Así, no funcionará: mientras en el interior de los mandos del partido-dirigentes y cuadros orgánicos- del partido cunde la presunción de que hace falta tabla rasa, la ciudadanía no discrimina arbitrariamente generaciones enteras. Sí parece demandar en cambio apertura al aire fresco y a los nuevos impulsos que se traducen en inéditas formas y hasta formatos de hacer política, más deliberativa, más participativa y más sujeta a contrastes y controles sociales difusos de lo que habíamos conocido hasta la fecha. La ciudadanía no parece exigir personalidades carismáticas, sí liderazgos abiertos, colegiados y porosos. Y sobre todo gente que sintetice cualidades que el Partido ha ignorado demasiado: la búsqueda de la excelencia y de una vida exterior (profesional, intelectual, civil) al margen del propio partido.
La gente demanda integridad y honestidad como precondiciones de la confiabilidad. Valores, sí, y coherencia entre lo que se predica y entre lo que se practica. Por descontado que sí, pero, demanda además capacitación y competencia; una preparación tal y como se le exige a cualquier trabajador o a cualquier empleado a la hora de contratarle o confiarle un puesto de responsabilidad. Y exige una solidez intelectual contrastada alguna vez: un proyecto de país, de organización territorial, un modelo de sociedad y su incardinación en la UE y en la comunidad internacional y en la globalización. Y una capacidad para explicarse y comunicar más allá de argumentarios mecánicos o eslóganes preescritos por algún spindoctor. Y la consistencia exigible a quien es capaz de dialogar, negociar y tender puentes para alcanzar acuerdos y, en su caso, compromisos, sin diluir las señas de la propia identidad ni decepcionar a quienes le hayan prestado su confianza. Y alguna solvencia linguistica: los idiomas extranjeros, por lo menos el inglés, para representarnos con autonomía y dignidad en foros internacionales y ante potenciales o actuales homólogos extranjeros... Y una vida anterior -profesional, civil, al margen de la política... a la que volver.
Todo eso se le exige a cualquier joven menor de 30 años: título universitario, formación, preparación, idiomas... Cuántas veces hemos oído en los últimos años un clamor en la calle, en las redes, en las aulas: "¿Cómo puede confiársele la dirección de todo un país a cualquiera que no haya probado nada de su competencia y probidad en la vida o se haya formado en exclusiva medrando en los intestinos del Partido, sin contrastarse nunca con la realidad exterior ni con tejido civil o social ajeno a las enrarecidas mallas o redes orgánicas del aparato orgánico?"
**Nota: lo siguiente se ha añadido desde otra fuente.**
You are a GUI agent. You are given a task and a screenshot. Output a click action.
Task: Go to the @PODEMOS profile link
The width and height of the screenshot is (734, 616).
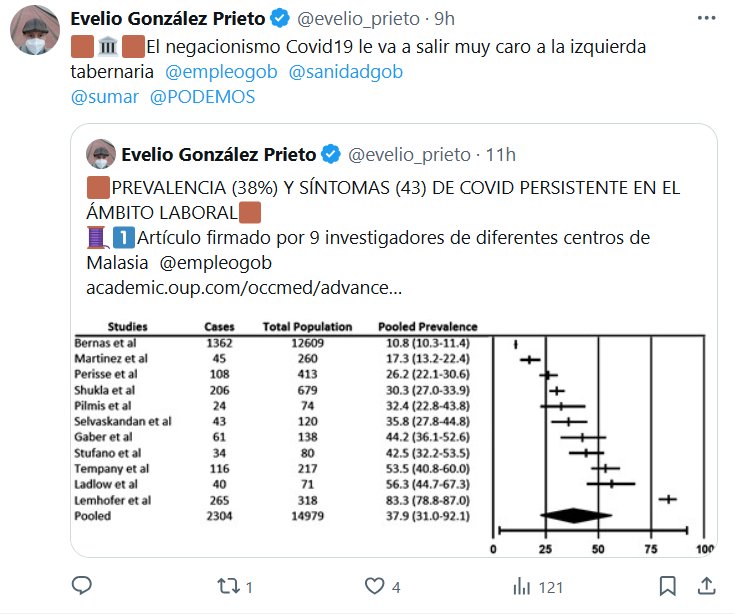click(203, 97)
Sí, la ciudadanía pide ahora, como siempre, líderes capaces de proponer y de impulsar nuevos horizontes... pero muchos se preguntan, fundadamente, si el PSOE será capaz de regresar a su papel central y vertebrador de una izquierda distintiva por su capacidad transformadora. Y esta condición esencial que contradice la tentación de actitudes reactivas a la autoconservación arroja luz sobre el riesgo de reincidir en errores que ya hemos ensayado, con resultados autolesivos. Detengamos la autolisis. Honremos el legado inmenso de nuestros 135 años de historia -desde el siglo XIX hasta el siglo XXI, a todo lo largo del tremendo siglo XX español-, con la determinación de transferirlos al futuro, con nuevas generaciones venideras de progresistas españoles. Parémonos a pensar qué quiere ser el PSOE y qué es lo que quiere hacer -no sólo decir, hacer, y hacer lo mismo que dice- el PSOE del siglo XXI.